3.7m passengers to be affected by US travel ban as airlines face severe financial burden
Samson Echenim is business a.m. correspondent providing coverage for maritime, aviation, travels and hospitality. A former business correspondent at the Punch and Leadership newspapers, he has a vast experience in business reporting. Samson can be reached on email@example.com and +2348037363024
March 17, 2020545 views0 comments
Not less than 3.7 million passengers would be affected by the United States travel ban according to the International Air Transport Association (IATA) estimates after President Trump banned travels from the US to Europe, excluding United Kingdom, which pulled out of European Union recently.
Working with 2019 travel figures, IATA estimates that there are about 200,000 flights scheduled between the United States and the Schengen Area, equivalent to around 550 flights per day and about 46 million passengers (roughly equivalent to 125,000 travellers every day). Trump announced suspension of all travel from Europe to the United States for the next 30 days.
The international airlines owners body said that IATA and its members would continue to support governments in their efforts to contain the spread of COVID-19 but that the US measures would add to airlines financial pressure. IATA had predicted about $113 billion loss to airlines following the outbreak of the coronavirus, without envisaging the US travel ban.
The US measures, the global airline stated would add to this financial pressure, adding that the total value of the US-Schengen market in 2019 was $20.6 billion. It also noted that the markets facing the heaviest impact are US-Germany ($4 billion), US-France ($3.5 billion) and US-Italy ($2.9 billion).

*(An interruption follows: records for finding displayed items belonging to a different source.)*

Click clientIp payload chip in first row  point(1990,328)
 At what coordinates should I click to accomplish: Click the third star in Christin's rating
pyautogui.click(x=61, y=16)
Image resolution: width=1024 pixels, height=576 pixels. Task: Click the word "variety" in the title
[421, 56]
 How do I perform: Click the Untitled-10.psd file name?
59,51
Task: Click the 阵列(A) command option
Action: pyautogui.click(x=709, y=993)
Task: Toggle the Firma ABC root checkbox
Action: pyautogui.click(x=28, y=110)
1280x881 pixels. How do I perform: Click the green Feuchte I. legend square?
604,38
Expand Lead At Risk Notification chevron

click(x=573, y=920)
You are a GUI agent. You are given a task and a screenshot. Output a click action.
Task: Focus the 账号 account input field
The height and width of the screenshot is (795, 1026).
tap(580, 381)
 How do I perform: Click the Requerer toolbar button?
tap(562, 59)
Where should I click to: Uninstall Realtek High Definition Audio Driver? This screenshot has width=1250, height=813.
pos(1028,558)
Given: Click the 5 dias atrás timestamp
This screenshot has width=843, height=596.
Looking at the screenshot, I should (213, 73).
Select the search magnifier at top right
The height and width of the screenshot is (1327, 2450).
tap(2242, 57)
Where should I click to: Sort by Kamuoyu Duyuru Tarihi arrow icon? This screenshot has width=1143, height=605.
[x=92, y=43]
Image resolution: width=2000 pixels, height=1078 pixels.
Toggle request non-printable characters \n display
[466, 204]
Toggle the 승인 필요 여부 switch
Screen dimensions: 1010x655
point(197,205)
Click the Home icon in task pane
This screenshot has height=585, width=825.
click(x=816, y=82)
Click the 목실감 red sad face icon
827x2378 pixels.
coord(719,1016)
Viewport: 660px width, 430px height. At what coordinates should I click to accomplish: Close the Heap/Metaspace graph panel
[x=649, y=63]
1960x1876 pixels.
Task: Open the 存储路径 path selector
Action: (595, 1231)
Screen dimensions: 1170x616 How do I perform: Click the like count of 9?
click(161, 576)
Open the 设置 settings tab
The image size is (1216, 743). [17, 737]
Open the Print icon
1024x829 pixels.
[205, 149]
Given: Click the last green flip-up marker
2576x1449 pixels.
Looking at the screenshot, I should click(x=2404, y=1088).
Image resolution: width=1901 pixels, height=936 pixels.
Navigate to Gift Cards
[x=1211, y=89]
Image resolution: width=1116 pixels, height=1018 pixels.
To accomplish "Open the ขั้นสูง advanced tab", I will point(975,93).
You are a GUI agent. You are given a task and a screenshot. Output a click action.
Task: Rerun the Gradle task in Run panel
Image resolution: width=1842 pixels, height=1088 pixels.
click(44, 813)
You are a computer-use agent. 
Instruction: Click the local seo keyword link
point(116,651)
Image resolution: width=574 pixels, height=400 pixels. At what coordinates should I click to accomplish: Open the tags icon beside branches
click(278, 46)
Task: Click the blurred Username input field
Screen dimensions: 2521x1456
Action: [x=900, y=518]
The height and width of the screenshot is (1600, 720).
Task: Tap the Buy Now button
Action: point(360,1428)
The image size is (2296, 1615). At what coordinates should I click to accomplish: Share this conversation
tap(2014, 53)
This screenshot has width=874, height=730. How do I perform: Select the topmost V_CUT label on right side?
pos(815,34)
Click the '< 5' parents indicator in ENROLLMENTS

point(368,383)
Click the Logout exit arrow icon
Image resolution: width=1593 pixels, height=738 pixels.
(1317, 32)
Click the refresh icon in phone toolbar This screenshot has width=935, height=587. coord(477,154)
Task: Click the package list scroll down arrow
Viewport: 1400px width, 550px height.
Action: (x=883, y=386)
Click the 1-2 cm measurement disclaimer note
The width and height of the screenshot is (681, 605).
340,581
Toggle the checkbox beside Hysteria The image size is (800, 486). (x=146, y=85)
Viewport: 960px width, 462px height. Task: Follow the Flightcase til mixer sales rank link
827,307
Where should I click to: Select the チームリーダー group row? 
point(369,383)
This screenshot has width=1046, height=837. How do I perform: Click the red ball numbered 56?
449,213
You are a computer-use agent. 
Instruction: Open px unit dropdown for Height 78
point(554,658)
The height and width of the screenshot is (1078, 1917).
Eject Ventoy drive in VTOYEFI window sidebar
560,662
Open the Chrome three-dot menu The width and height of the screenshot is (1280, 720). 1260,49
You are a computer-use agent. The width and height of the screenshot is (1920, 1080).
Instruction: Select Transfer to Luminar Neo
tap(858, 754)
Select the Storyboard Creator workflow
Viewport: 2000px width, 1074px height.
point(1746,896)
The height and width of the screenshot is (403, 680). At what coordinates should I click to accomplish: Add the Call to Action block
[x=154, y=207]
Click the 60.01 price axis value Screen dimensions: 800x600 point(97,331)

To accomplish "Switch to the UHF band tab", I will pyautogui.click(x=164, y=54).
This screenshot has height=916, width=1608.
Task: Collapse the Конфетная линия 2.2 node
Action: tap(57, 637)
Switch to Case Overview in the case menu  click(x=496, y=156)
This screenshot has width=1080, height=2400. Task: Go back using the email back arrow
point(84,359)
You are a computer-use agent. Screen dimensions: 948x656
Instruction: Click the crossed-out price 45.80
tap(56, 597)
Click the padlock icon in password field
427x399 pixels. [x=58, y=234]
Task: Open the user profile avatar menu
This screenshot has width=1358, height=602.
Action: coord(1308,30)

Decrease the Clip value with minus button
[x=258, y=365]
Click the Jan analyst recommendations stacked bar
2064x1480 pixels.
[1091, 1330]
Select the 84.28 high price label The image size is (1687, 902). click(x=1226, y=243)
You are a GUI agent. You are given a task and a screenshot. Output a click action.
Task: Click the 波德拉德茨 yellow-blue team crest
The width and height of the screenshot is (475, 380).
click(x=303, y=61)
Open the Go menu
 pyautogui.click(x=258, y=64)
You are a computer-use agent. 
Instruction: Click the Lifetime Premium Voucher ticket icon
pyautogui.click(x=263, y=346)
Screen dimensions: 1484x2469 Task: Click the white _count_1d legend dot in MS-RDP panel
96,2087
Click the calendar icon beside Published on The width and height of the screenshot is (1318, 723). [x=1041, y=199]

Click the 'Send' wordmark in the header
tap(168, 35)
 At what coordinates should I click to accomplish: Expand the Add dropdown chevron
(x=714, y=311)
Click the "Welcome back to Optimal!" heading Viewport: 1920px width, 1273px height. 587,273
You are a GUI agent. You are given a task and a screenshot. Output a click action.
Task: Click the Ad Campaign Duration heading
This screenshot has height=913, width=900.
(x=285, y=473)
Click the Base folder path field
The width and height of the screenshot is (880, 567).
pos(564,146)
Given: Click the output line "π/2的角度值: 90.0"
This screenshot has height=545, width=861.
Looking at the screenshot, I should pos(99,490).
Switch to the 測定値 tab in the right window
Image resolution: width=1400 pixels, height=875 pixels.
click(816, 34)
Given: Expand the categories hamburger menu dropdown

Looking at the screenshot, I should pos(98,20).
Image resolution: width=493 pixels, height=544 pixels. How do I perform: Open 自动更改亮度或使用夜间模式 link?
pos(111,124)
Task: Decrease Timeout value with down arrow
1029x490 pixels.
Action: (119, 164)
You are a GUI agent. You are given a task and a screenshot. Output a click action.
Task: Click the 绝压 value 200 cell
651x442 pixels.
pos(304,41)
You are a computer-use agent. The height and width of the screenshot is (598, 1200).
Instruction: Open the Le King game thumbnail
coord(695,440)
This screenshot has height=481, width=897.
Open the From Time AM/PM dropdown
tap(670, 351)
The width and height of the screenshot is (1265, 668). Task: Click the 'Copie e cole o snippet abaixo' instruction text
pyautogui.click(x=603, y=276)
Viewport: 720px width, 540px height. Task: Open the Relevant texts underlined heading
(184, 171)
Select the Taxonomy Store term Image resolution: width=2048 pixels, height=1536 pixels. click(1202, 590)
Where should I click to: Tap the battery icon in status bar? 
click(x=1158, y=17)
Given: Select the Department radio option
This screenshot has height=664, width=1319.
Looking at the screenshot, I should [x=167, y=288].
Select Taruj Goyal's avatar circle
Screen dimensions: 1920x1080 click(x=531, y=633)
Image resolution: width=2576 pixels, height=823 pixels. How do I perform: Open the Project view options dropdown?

It contended that suspending travel on such a broad scale will create negative consequences across the economy, adding that airlines were already struggling with the severe impact that the COVID-19 crisis has had on their business.
Alexandre de Juniac, IATA’s director-general said, “These are extraordinary times and governments are taking unprecedented measures. Safety—including public health—is always a top priority. Airlines are complying with these requirements. Governments must also recognise that airlines, which employ about 2.7 million people are under extreme financial and operational pressures. They need support.”
IATA urged governments to prepare for the adverse economic impact that they will cause when taking such measures, adding that the dimensions of the US-Europe market are enormous.
“Governments must impose the measures they consider necessary to contain the virus. And they must be fully prepared to provide support to buffer the economic dislocation that this will cause. In normal times, air transport is a catalyst for economic growth and development. Suspending travel on such a broad scale will create negative consequences across the economy. Governments must recognize this and be ready to support.
“We urge the US and other governments that have placed travel restrictions to follow the WHO guidance. This is fast evolving. Health and safety are the top priorities for governments and the air transport sector. But the effectiveness and necessity of travel restrictions must be continuously reviewed,” said de Juniac
While announcing the travel ban at the Oval Office on Wednesday, Trump had described Coronavirus outbreak as “a foreign problem.”
Meanwhile, the EU in its reaction condemned Trump travel ban on 26 European countries.
The Covid-19 pandemic is a “global crisis”, said European Commission presidents Ursula von der Leyen and Charles Michel.
It “requires cooperation rather than unilateral action,” they said.
The ban is due to go into effect on Friday at midnight EDT (0400 GMT).
It affects only countries that are members of the Schengen border-free travel area and does not affect US citizens, the UK, or Ireland.